== Instructions for the task ==
Set out every line of the rows below as a Markdown table with the columns "Number" and "Line", numbering each line and skipping blank ones. Omit the pictures.

== Data for this exercise ==
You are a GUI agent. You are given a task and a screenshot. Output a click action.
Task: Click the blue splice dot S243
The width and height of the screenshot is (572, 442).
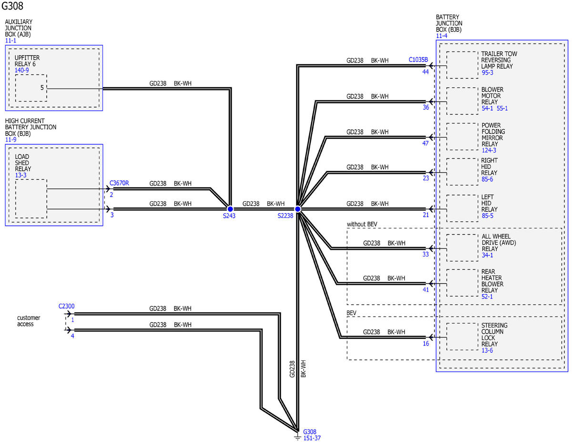click(230, 209)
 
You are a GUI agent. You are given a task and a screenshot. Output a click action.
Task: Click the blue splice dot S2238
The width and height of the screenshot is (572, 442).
click(297, 209)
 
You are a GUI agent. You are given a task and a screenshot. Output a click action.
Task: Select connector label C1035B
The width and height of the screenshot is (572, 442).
click(418, 60)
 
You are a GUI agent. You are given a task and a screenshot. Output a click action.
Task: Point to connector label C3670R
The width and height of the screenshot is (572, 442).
click(119, 183)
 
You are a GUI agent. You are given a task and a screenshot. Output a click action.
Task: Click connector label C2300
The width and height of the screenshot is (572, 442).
click(66, 306)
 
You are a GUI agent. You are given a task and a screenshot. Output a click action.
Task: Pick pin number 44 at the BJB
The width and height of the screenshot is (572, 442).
click(425, 72)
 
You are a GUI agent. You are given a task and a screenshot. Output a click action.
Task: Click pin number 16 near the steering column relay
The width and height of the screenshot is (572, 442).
click(426, 343)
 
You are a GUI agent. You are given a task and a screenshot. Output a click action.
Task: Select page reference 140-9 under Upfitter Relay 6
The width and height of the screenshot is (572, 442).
click(21, 70)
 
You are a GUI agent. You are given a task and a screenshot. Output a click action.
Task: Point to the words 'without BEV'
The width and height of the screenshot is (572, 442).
click(362, 224)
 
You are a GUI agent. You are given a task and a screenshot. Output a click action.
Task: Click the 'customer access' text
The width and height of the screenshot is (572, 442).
click(29, 320)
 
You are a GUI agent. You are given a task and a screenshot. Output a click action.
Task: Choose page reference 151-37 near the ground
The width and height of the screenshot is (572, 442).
click(312, 438)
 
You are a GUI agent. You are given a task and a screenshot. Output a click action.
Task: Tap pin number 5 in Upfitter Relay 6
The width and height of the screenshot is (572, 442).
click(42, 88)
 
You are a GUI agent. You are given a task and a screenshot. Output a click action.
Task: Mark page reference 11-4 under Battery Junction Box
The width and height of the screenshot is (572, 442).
click(441, 36)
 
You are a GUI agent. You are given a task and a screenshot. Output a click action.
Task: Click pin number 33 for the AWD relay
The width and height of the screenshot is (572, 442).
click(425, 254)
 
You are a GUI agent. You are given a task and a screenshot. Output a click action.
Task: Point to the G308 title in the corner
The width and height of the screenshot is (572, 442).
click(12, 6)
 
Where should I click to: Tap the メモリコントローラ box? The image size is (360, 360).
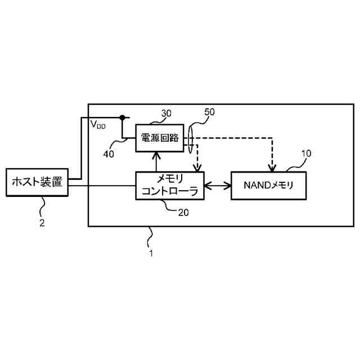pyautogui.click(x=169, y=186)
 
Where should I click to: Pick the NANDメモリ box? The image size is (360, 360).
pyautogui.click(x=269, y=185)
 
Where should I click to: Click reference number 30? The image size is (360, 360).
pyautogui.click(x=166, y=113)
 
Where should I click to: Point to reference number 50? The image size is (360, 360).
pyautogui.click(x=209, y=112)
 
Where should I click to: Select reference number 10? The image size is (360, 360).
pyautogui.click(x=306, y=153)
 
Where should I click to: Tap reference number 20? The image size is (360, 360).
pyautogui.click(x=183, y=213)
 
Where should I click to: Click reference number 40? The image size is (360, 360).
pyautogui.click(x=108, y=152)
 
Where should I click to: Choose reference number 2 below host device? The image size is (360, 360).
pyautogui.click(x=42, y=222)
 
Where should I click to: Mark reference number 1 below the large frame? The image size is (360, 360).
pyautogui.click(x=151, y=253)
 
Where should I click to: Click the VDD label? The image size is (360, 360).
pyautogui.click(x=97, y=125)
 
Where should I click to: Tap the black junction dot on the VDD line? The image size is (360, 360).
pyautogui.click(x=121, y=118)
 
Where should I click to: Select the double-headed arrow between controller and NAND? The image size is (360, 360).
pyautogui.click(x=217, y=185)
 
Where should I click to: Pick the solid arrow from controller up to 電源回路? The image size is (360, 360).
pyautogui.click(x=156, y=162)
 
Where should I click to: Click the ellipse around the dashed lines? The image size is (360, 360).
pyautogui.click(x=191, y=138)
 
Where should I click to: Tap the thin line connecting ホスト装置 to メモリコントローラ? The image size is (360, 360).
pyautogui.click(x=101, y=185)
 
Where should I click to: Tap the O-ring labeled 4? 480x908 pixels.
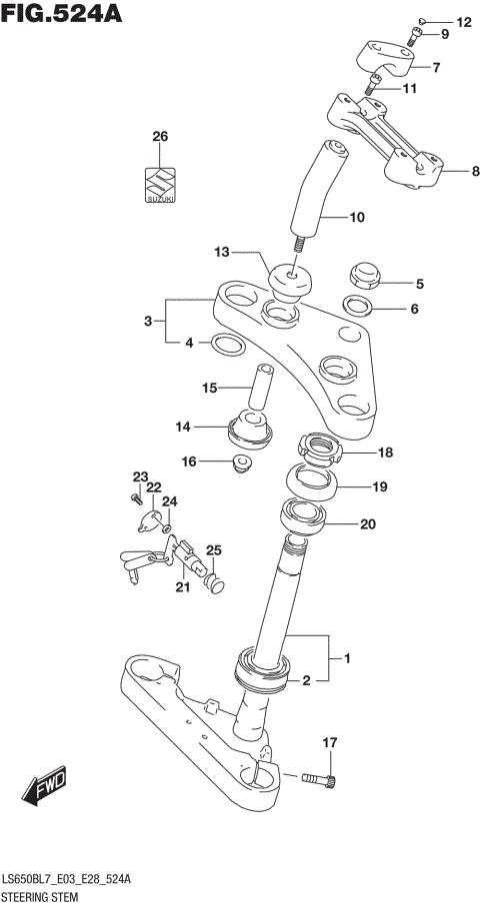[227, 346]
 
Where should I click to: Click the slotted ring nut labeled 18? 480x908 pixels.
[320, 450]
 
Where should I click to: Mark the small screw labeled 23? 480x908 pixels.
[133, 496]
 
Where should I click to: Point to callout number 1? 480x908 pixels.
[347, 658]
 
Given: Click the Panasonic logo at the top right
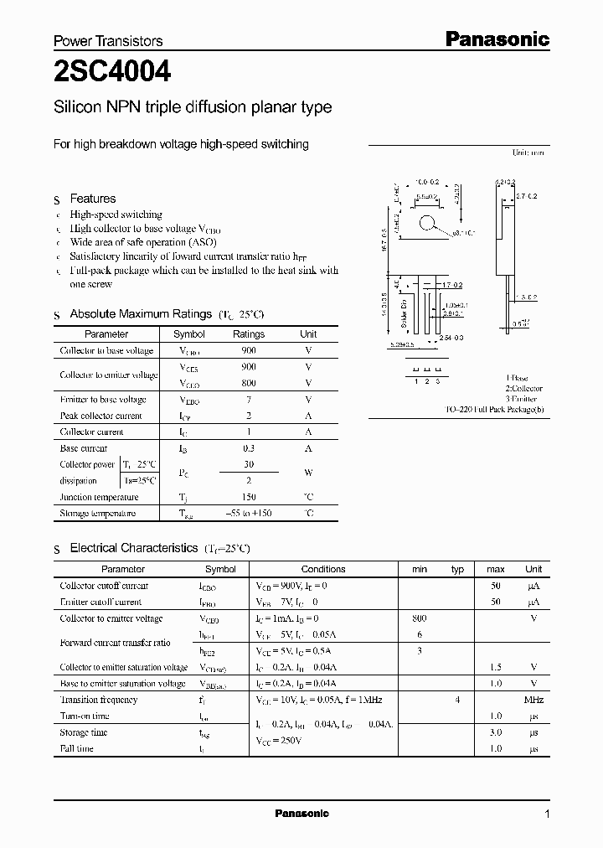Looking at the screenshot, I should pos(496,39).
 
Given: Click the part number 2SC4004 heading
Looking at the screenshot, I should pos(111,73).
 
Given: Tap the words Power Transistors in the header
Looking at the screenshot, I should pos(108,41).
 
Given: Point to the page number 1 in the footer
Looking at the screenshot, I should pos(547,814).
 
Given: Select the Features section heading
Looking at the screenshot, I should pos(92,199).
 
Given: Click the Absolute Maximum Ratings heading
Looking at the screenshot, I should pos(140,314).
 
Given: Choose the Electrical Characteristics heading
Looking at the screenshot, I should pos(133,548).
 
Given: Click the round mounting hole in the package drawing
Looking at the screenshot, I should pos(428,223).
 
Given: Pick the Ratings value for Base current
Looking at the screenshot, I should pos(248,448).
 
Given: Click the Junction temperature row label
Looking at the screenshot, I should pos(99,497).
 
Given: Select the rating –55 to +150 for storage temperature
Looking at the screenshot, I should pos(248,513).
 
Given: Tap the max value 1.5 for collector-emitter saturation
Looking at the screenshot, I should pos(495,667).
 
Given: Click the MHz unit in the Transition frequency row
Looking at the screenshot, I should pos(533,700).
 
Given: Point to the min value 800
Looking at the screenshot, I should pos(420,618).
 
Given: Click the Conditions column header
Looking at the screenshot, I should pos(323,569).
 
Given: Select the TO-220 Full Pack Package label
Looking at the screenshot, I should pos(494,411).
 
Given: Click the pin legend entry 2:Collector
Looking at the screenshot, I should pos(523,389).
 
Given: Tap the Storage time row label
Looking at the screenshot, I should pos(84,732).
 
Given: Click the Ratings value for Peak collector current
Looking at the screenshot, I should pos(248,416).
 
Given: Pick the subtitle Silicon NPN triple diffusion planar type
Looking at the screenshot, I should pos(193,107).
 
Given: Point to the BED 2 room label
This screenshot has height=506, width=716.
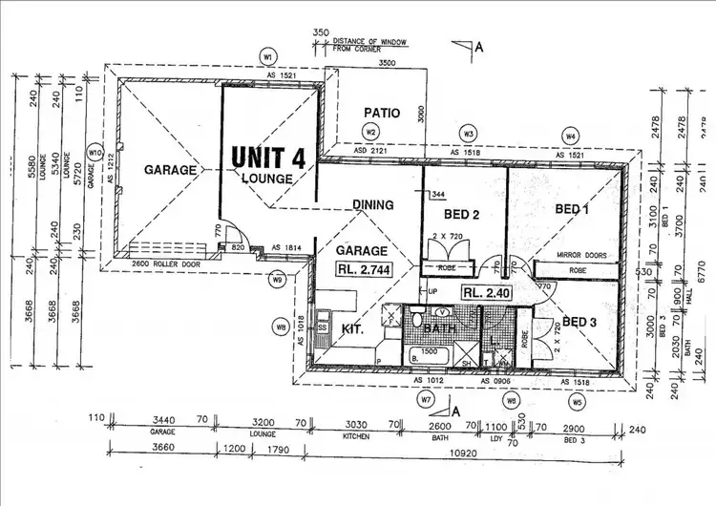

== Full response ==
| Number | Line |
|---|---|
| 1 | You are a GUI agent. You are given a task and a screenshot. Output a click action. |
| 2 | Task: Click the blue splice dot S243 |
| 3 | The width and height of the screenshot is (572, 442). |
| 4 | click(230, 209) |
| 5 | You are a GUI agent. You are given a task and a screenshot. Output a click action. |
| 6 | Task: Click the blue splice dot S2238 |
| 7 | The width and height of the screenshot is (572, 442). |
| 8 | click(297, 209) |
| 9 | You are a GUI agent. You are given a task and a screenshot. Output a click action. |
| 10 | Task: Select connector label C1035B |
| 11 | The width and height of the screenshot is (572, 442). |
| 12 | click(418, 60) |
| 13 | You are a GUI agent. You are given a task and a screenshot. Output a click action. |
| 14 | Task: Point to connector label C3670R |
| 15 | The width and height of the screenshot is (572, 442). |
| 16 | click(119, 183) |
| 17 | You are a GUI agent. You are given a task and a screenshot. Output a click action. |
| 18 | Task: Click connector label C2300 |
| 19 | The width and height of the screenshot is (572, 442). |
| 20 | click(66, 306) |
| 21 | You are a GUI agent. You are given a task and a screenshot. Output a click action. |
| 22 | Task: Pick pin number 44 at the BJB |
| 23 | The width and height of the screenshot is (572, 442). |
| 24 | click(425, 72) |
| 25 | You are a GUI agent. You are given a task and a screenshot. Output a click action. |
| 26 | Task: Click pin number 16 near the steering column relay |
| 27 | The width and height of the screenshot is (572, 442). |
| 28 | click(426, 343) |
| 29 | You are a GUI agent. You are given a task and a screenshot. Output a click action. |
| 30 | Task: Select page reference 140-9 under Upfitter Relay 6 |
| 31 | The width and height of the screenshot is (572, 442). |
| 32 | click(21, 70) |
| 33 | You are a GUI agent. You are given a task and a screenshot. Output a click action. |
| 34 | Task: Point to the words 'without BEV' |
| 35 | The width and height of the screenshot is (572, 442). |
| 36 | click(362, 224) |
| 37 | You are a GUI agent. You are given a task and a screenshot. Output a click action. |
| 38 | Task: Click the 'customer access' text |
| 39 | The width and height of the screenshot is (572, 442). |
| 40 | click(29, 320) |
| 41 | You are a GUI agent. You are given a task and a screenshot. Output a click action. |
| 42 | Task: Choose page reference 151-37 near the ground |
| 43 | The width and height of the screenshot is (572, 442). |
| 44 | click(312, 438) |
| 45 | You are a GUI agent. You are given a task and a screenshot. Output a click action. |
| 46 | Task: Tap pin number 5 in Upfitter Relay 6 |
| 47 | The width and height of the screenshot is (572, 442). |
| 48 | click(42, 88) |
| 49 | You are a GUI agent. You are given a task and a screenshot. Output a click action. |
| 50 | Task: Mark page reference 11-4 under Battery Junction Box |
| 51 | The width and height of the screenshot is (572, 442). |
| 52 | click(441, 36) |
| 53 | You are a GUI agent. You are given a task and a screenshot. Output a click action. |
| 54 | Task: Click pin number 33 for the AWD relay |
| 55 | The width and height of the screenshot is (572, 442). |
| 56 | click(425, 254) |
| 57 | You are a GUI agent. You are given a task and a screenshot. Output a click action. |
| 58 | Task: Point to the G308 title in the corner |
| 59 | The width and height of the screenshot is (572, 442). |
| 60 | click(12, 6) |
| 61 | Where should I click to: Tap the メモリコントローラ box? The image size is (360, 360). |
| 62 | pyautogui.click(x=169, y=186) |
| 63 | Where should I click to: Pick the NANDメモリ box? The image size is (360, 360). |
| 64 | pyautogui.click(x=269, y=185) |
| 65 | Where should I click to: Click reference number 30? The image size is (360, 360). |
| 66 | pyautogui.click(x=166, y=113) |
| 67 | Where should I click to: Point to reference number 50? The image size is (360, 360). |
| 68 | pyautogui.click(x=209, y=112) |
| 69 | Where should I click to: Select reference number 10? The image size is (360, 360). |
| 70 | pyautogui.click(x=306, y=153) |
| 71 | Where should I click to: Tap reference number 20? The image size is (360, 360). |
| 72 | pyautogui.click(x=183, y=213) |
| 73 | Where should I click to: Click reference number 40? The image size is (360, 360). |
| 74 | pyautogui.click(x=108, y=152) |
| 75 | Where should I click to: Choose reference number 2 below host device? The image size is (360, 360). |
| 76 | pyautogui.click(x=42, y=222) |
| 77 | Where should I click to: Mark reference number 1 below the large frame? The image size is (360, 360). |
| 78 | pyautogui.click(x=151, y=253) |
| 79 | Where should I click to: Click the VDD label? The image size is (360, 360). |
| 80 | pyautogui.click(x=97, y=125) |
| 81 | Where should I click to: Tap the black junction dot on the VDD line? The image size is (360, 360). |
| 82 | pyautogui.click(x=121, y=118) |
| 83 | Where should I click to: Select the double-headed arrow between controller and NAND? The image size is (360, 360). |
| 84 | pyautogui.click(x=217, y=185) |
| 85 | Where should I click to: Pick the solid arrow from controller up to 電源回路? The image size is (360, 360). |
| 86 | pyautogui.click(x=156, y=162) |
| 87 | Where should I click to: Click the ellipse around the dashed lines? The image size is (360, 360). |
| 88 | pyautogui.click(x=191, y=138) |
| 89 | Where should I click to: Tap the thin line connecting ホスト装置 to メモリコントローラ? The image size is (360, 360). |
| 90 | pyautogui.click(x=101, y=185) |
| 91 | Where should I click to: Tap the O-ring labeled 4? 480x908 pixels. |
| 92 | [227, 346] |
| 93 | Where should I click to: Click the slotted ring nut labeled 18? 480x908 pixels. |
| 94 | [320, 450] |
| 95 | Where should I click to: Mark the small screw labeled 23? 480x908 pixels. |
| 96 | [133, 496] |
| 97 | Where should I click to: Point to callout number 1? 480x908 pixels. |
| 98 | [347, 658] |
| 99 | Given: Click the Panasonic logo at the top right |
| 100 | Looking at the screenshot, I should pos(496,39). |
| 101 | Given: Click the part number 2SC4004 heading |
| 102 | Looking at the screenshot, I should pos(111,73). |
| 103 | Given: Tap the words Power Transistors in the header |
| 104 | Looking at the screenshot, I should pos(108,41). |
| 105 | Given: Point to the page number 1 in the footer |
| 106 | Looking at the screenshot, I should pos(547,814). |
| 107 | Given: Select the Features section heading |
| 108 | Looking at the screenshot, I should pos(92,199). |
| 109 | Given: Click the Absolute Maximum Ratings heading |
| 110 | Looking at the screenshot, I should pos(140,314). |
| 111 | Given: Choose the Electrical Characteristics heading |
| 112 | Looking at the screenshot, I should pos(133,548). |
| 113 | Given: Click the round mounting hole in the package drawing |
| 114 | Looking at the screenshot, I should pos(428,223). |
| 115 | Given: Pick the Ratings value for Base current |
| 116 | Looking at the screenshot, I should pos(248,448). |
| 117 | Given: Click the Junction temperature row label |
| 118 | Looking at the screenshot, I should pos(99,497). |
| 119 | Given: Select the rating –55 to +150 for storage temperature |
| 120 | Looking at the screenshot, I should pos(248,513). |
| 121 | Given: Tap the max value 1.5 for collector-emitter saturation |
| 122 | Looking at the screenshot, I should pos(495,667). |
| 123 | Given: Click the MHz unit in the Transition frequency row |
| 124 | Looking at the screenshot, I should pos(533,700). |
| 125 | Given: Point to the min value 800 |
| 126 | Looking at the screenshot, I should pos(420,618). |
| 127 | Given: Click the Conditions column header |
| 128 | Looking at the screenshot, I should pos(323,569). |
| 129 | Given: Select the TO-220 Full Pack Package label |
| 130 | Looking at the screenshot, I should pos(494,411). |
| 131 | Given: Click the pin legend entry 2:Collector |
| 132 | Looking at the screenshot, I should pos(523,389). |
| 133 | Given: Tap the Storage time row label |
| 134 | Looking at the screenshot, I should pos(84,732). |
| 135 | Given: Click the Ratings value for Peak collector current |
| 136 | Looking at the screenshot, I should pos(248,416). |
| 137 | Given: Pick the subtitle Silicon NPN triple diffusion planar type |
| 138 | Looking at the screenshot, I should pos(193,107). |
| 139 | Given: Point to the BED 2 room label |
| 140 | This screenshot has height=506, width=716. |